19 Sep Vértigo y reclamos en la vida bajo tierra
Por Leonardo Tarifeño
En el subte de Buenos Aires viajan un millón y medio de personas por día, y una de ellas es una chica ciega, Patricia, a quien la marea humana de la estación Carlos Pellegrini amenaza con devorar. Patricia baja del tren, se mete en un pasillo, avanza como puede a golpe de bastón y justo antes de que la turba de la hora pico la arrastre, surge un señor canoso que la toma del brazo y se ofrece a acompañarla. Ella dice que en el subte la ayuda tarda, pero llega, como la justicia divina, y que siempre alguien aparece porque los ciegos llaman mucho la atención. Quienes no llaman la atención son los trabajadores que se ganan la vida en vagones, quioscos, puestos y negocios, auténticos seres invisibles a quienes la multitud tiende a evitar a fuerza de auriculares, lecturas de todo tipo o liso y llano embotamiento mental. Para quienes viven bajo tierra, los ciegos son todos los demás, el millón y medio de personas incapaces de recordar una cara, una voz o algún rasgo de esos vendedores, mozos, quiosqueros, músicos y niños que, sin embargo, ven todos los días, a la misma hora y en el mismo lugar.

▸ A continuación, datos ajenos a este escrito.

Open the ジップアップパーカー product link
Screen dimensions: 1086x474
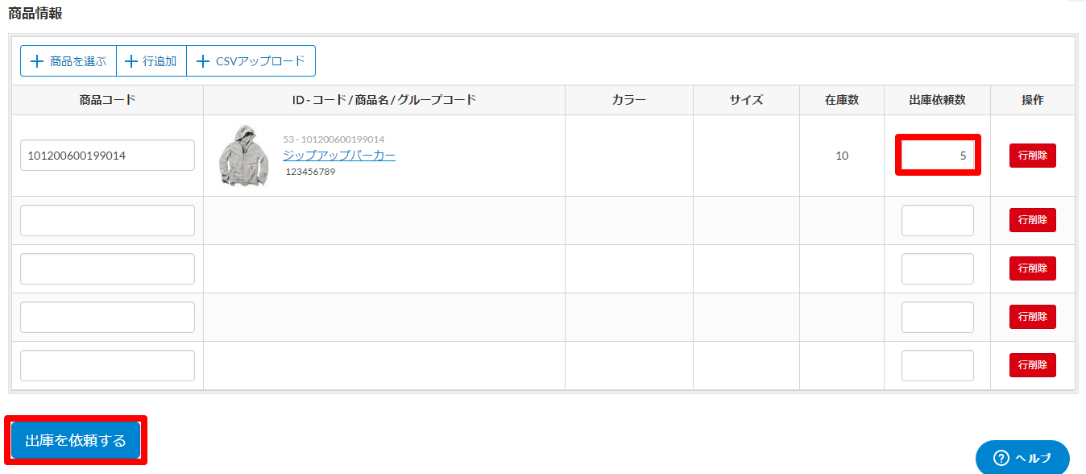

La tarde del 2 de agosto pasado, uno de esos personajes invisibles del subte murió mientras cruzaba las vías de la estación Malabia de la línea B. Era un violinista de pelo enrulado, que tocaba canciones de heavy metal con arreglos de música clásica. “Yo lo conocía, era muy popular”, recuerda Marco, un saxofonista de tiernos 18 años que toca en la estación L. N. Alem. Marco vive en La Plata, estudia música en el Conservatorio de su ciudad y todos los días se instala en los andenes para tocar junto con su amigo Fermín, guitarrista que ni siquiera es mayor de edad. “El subte es un mundo, nos impresiona todo el tiempo -cuenta Fermín-. La otra tarde tocábamos una canción de Frank Sinatra y se nos acercó un chiquito de los que piden dinero. Y cuando terminamos de tocar, mientras la gente se iba, el nene nos dio todas las monedas que había ganado ese día. A nosotros nos sorprendió muchísimo, no supimos qué hacer. Y al final entendimos que esos chicos, por más ladroncitos que puedan ser o llegar a ser, no dejan de ser niños. Esas son las cosas que uno aprende si anda por el subte con los ojos bien abiertos.”

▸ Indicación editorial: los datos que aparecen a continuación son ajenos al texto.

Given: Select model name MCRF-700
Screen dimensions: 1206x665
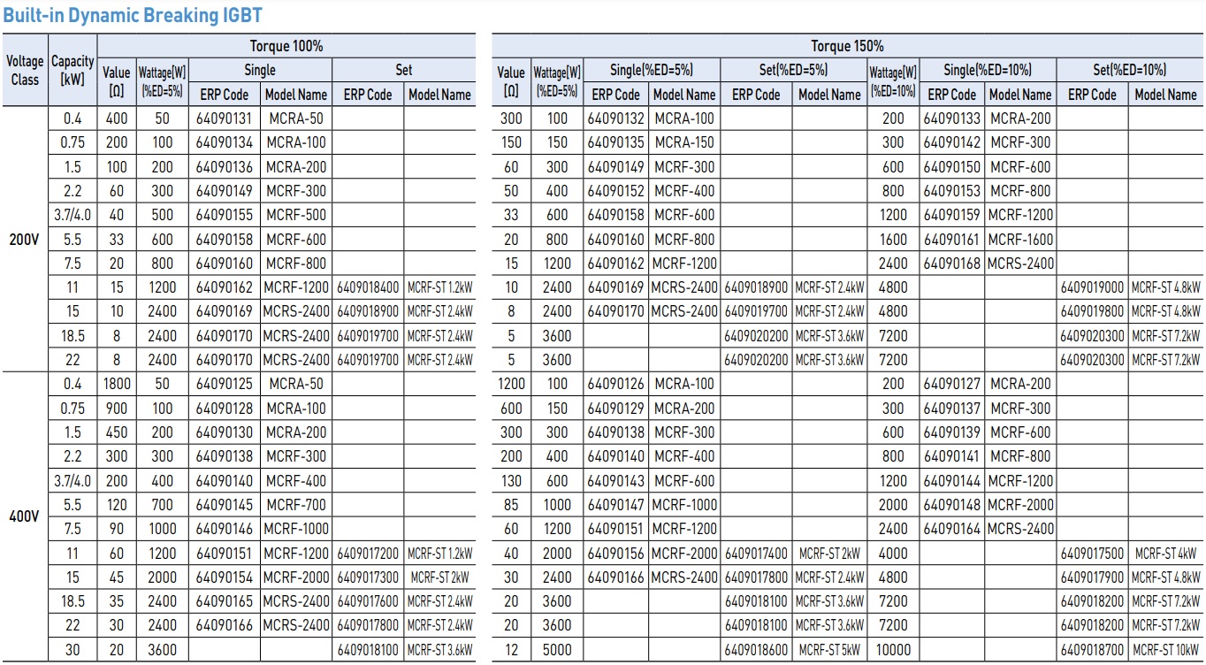Looking at the screenshot, I should [x=295, y=505].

Para el quiosquero Gustavo, de la estación Pueyrredón, ganarse la vida en el subte es duro porque a los dudosos modales de la gente hay que sumarle la indiferencia de quienes deberían proporcionar mejores condiciones de trabajo. “El único ventilador que tengo cerca no funciona desde febrero. ¡Pedí cinco veces que lo arreglen, y nadie me hizo caso!”, se lamenta. Con aspecto de faquir y mirada desconfiada, Gustavo es un veterano del subte: hace 14 años que trabaja a cuatro pasos de un tren que lo visita casi 20 veces por hora, es decir, en 180 ocasiones de su jornada laboral. “Pero lo peor no es el ruido del tren, ni el que roba las revistas de crucigramas, ni el mal humor de la gente: lo realmente insalubre es la falta de mantenimiento. Un ejemplo son las cucarachas: yo vengo todos los días con mi aerosol, pero ¿qué puedo ganar con eso?”, remata.

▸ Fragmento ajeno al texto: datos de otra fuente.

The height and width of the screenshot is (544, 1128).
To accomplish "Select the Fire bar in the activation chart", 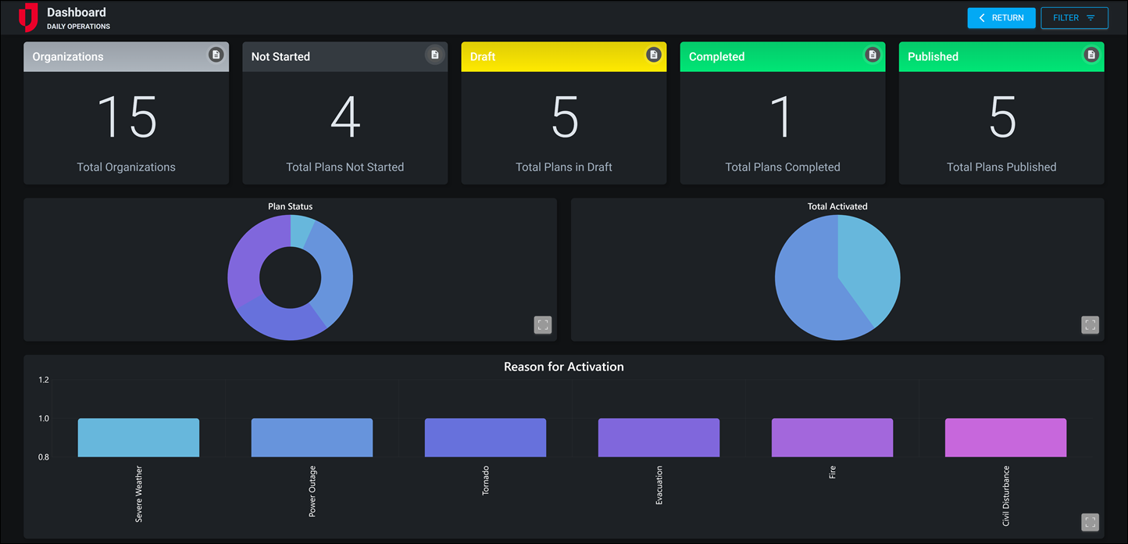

La población flotante del subte porteño duplica la permanente de ciudades como Mar del Plata, y por eso en sus entrañas hay de todo: restaurantes y cafeterías, entretenimiento gratuito, escenas de romance y casos de violencia. Y oportunidades de trabajo. “Yo soy radióloga, pero por ahora esto es lo que conseguí” apunta Cecilia, la chica que vende medias en la tienda Cocot de la estación Callao. Cecilia es de Azul y llegó a la capital convencida de que aquí podría encontrar trabajo. Por ahora, a pesar de que las medias no son lo suyo, está contenta. Poco después de las 20, cierra las persianas del negocio, baja al andén y regresa a su casa. En el camino se calza un par de auriculares para empezar a relajarse. Si no los tuviera puestos, escucharía la advertencia que el conductor del tren ensaya desde los altavoces: “Por favor, señores pungas, permitan el libre cierre de las puertas”.